## Basic Web Scraping with Python BeautifulSoup

Import the external module BeautifulSoup4: `pip install BeautifulSoup4`

In [None]:
from urllib.request import urlopen
from urllib.error import HTTPError
from urllib.error import URLError
from bs4 import BeautifulSoup # make sure you already install the module

First of all, one rule to Python web scraping is make sure the you have the website owner **permission**, or use some website that is use for web scraping. You also can create your own website (contains simple html and javascript) on your local computer.

Second, inspect the website HTML on your browser then determine what information you would get from the website.

In the following code, I'll show you the basic web scraping with Python BeautifulSoup module

In [None]:
# For example, I use this website as a test case from Python Web Scraping book
# You can change and experiment to different website

url = 'http://www.pythonscraping.com/pages/page1.html'
html = urlopen(url)
bs = BeautifulSoup(html.read(), 'html.parser')
print(bs.h1)

In [None]:
url = 'https://pythonscrapingthisurldoesnotexist.com' 
try:
    html = urlopen(url)
except HTTPError as e:
    print('The server returned an HTTP error') # If the HTTP server is offline or error
except URLError as e:
    print('The server could not be found!') # If the website doesn's exist
else:
    print(html.read())

There are several HTML parser, BeautifulSoup support different HTML parser including:

- Python’s html.parser: include in defaults Python's library, you don't need to install separately
- lxml’s HTML parser  : third party module --> install separately (`pip install lxml`)
- lxml’s XML parser   : third party module --> suppose already installed with `lxml`
- html5lib parser     : third party module --> install separately (`pip install html5lib`)
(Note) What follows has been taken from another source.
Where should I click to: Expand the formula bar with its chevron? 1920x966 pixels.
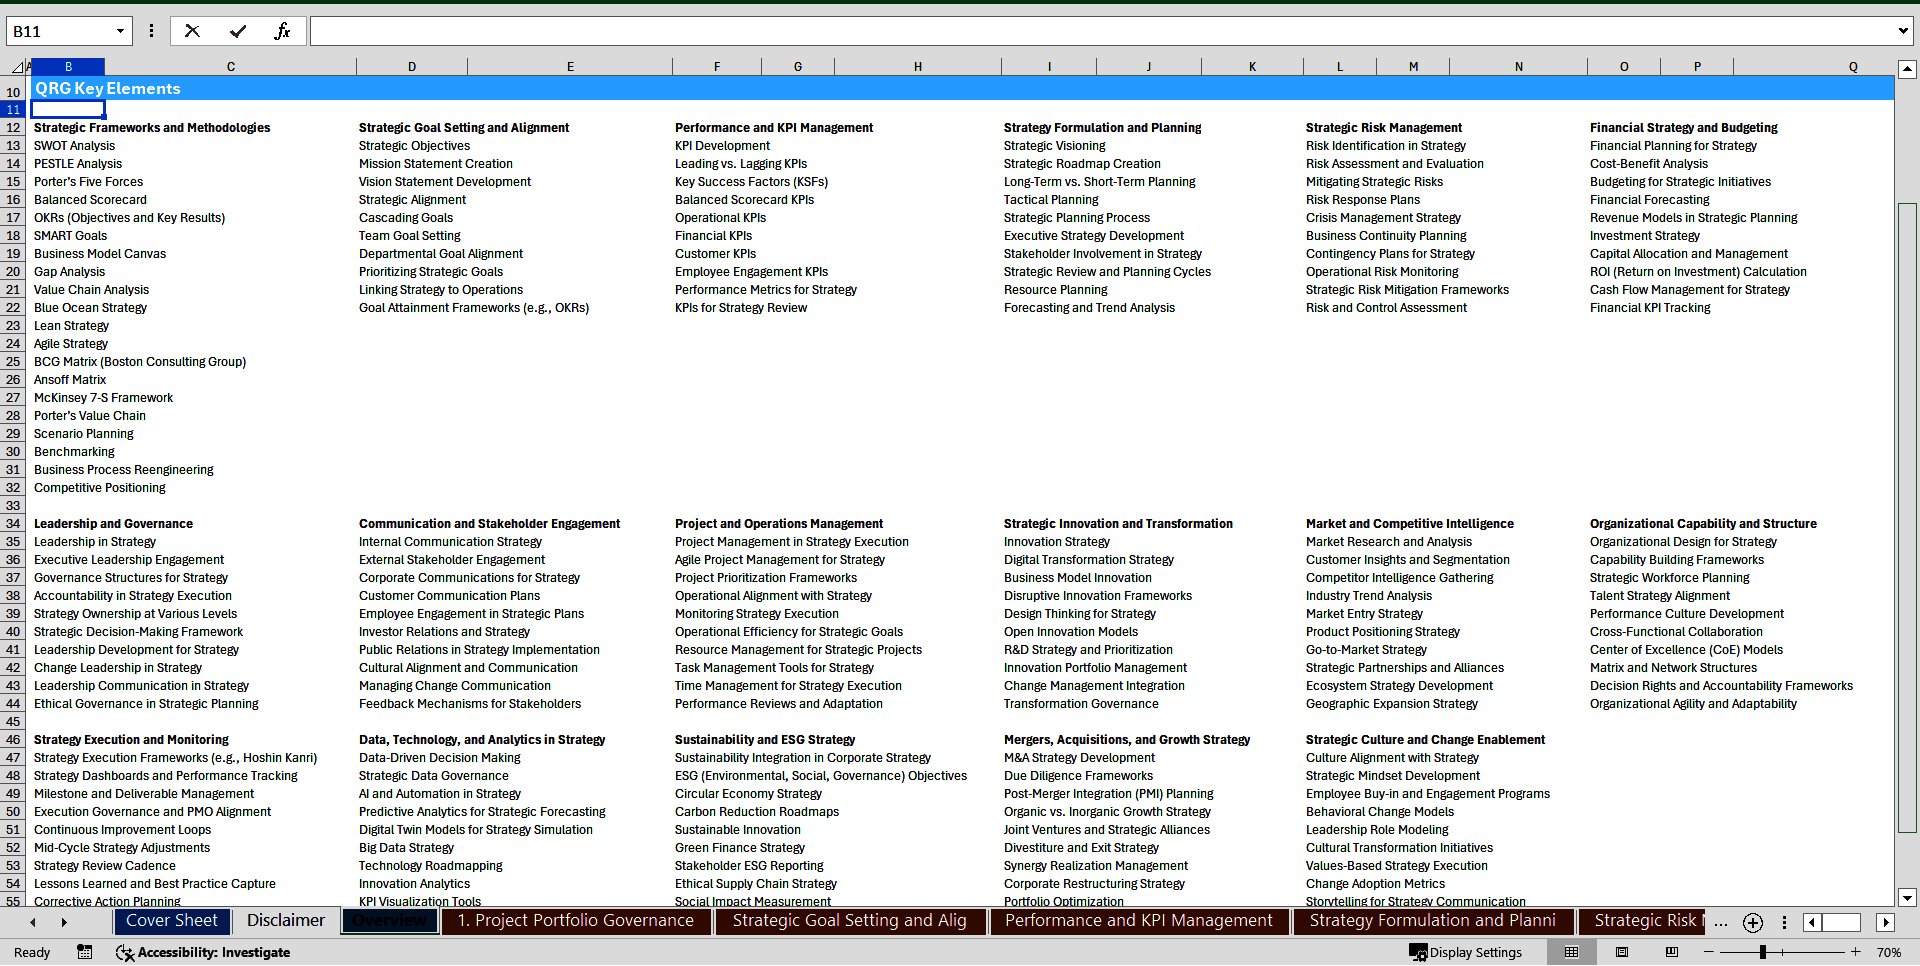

![img_1](img/beautifulsoup.jpg)
Reference:
https://www.crummy.com/software/BeautifulSoup/bs4/doc/#beautifulsoup

In [None]:
def getTitle(url):
    try:
        html = urlopen(url)
    except HTTPError as e:
        return None
    try:
        # Create BeautifulSoup object to read html page
        # Option: html.parser, lxml, lxml-xml, html5lib
        bsObj = BeautifulSoup(html.read(), 'html5lib') 
        
        # Only read the h1 tag
        title = bsObj.body.h1 
    except AttributeError as e:
        return None
    return title


url = 'http://www.pythonscraping.com/pages/page1.html'
title = getTitle(url)
if title == None:
    print('Title could not be found')
else:
    print(title)

In [None]:
url = 'http://www.pythonscraping.com/pages/warandpeace.html'
html = urlopen(url)
bs = BeautifulSoup(html, 'html.parser')

In [None]:
# Inspect the URL <'http://www.pythonscraping.com/pages/warandpeace.html'> so you can understand the following code
nameList = bs.findAll('span', {'class': 'green'})
for name in nameList:
    print(name.get_text())

In [None]:
titles = bs.find_all(['h1', 'h2','h3','h4','h5','h6'])
print([title for title in titles])

In [None]:
allText = bs.find_all('span', {'class':{'green', 'red'}})

# Store the text in a list
text_list = [text for text in allText]
print(text_list) 

In [None]:
title = bs.find_all(id='title', class_='text')
title_text = [text for text in allText]
print(title_text)

#### Scraping Table Tag

In [None]:
url = 'http://www.pythonscraping.com/pages/page3.html'
html = urlopen(url)
bs = BeautifulSoup(html, 'html.parser')

for child in bs.find('table',{'id':'giftList'}).children:
    print(child)

In [None]:
for sibling in bs.find('table', {'id':'giftList'}).tr.next_siblings:
    print(sibling) 

#### Scraping Image

In [None]:
print(bs.find('img',
              {'src':'../img/gifts/img1.jpg'})
      .parent.previous_sibling.get_text())

In [None]:
import re
images = bs.find_all('img', {'src':re.compile('\.\.\/img\/gifts/img.*\.jpg')})
for image in images: 
    print(image['src'])

In [None]:
bs.find_all(lambda tag: len(tag.attrs) == 2)

#### Scraping Particular Text 

In [None]:
bs.find_all(lambda tag: tag.get_text() == 'Or maybe he\'s only resting?')

In [None]:
bs.find_all('', text='Or maybe he\'s only resting?')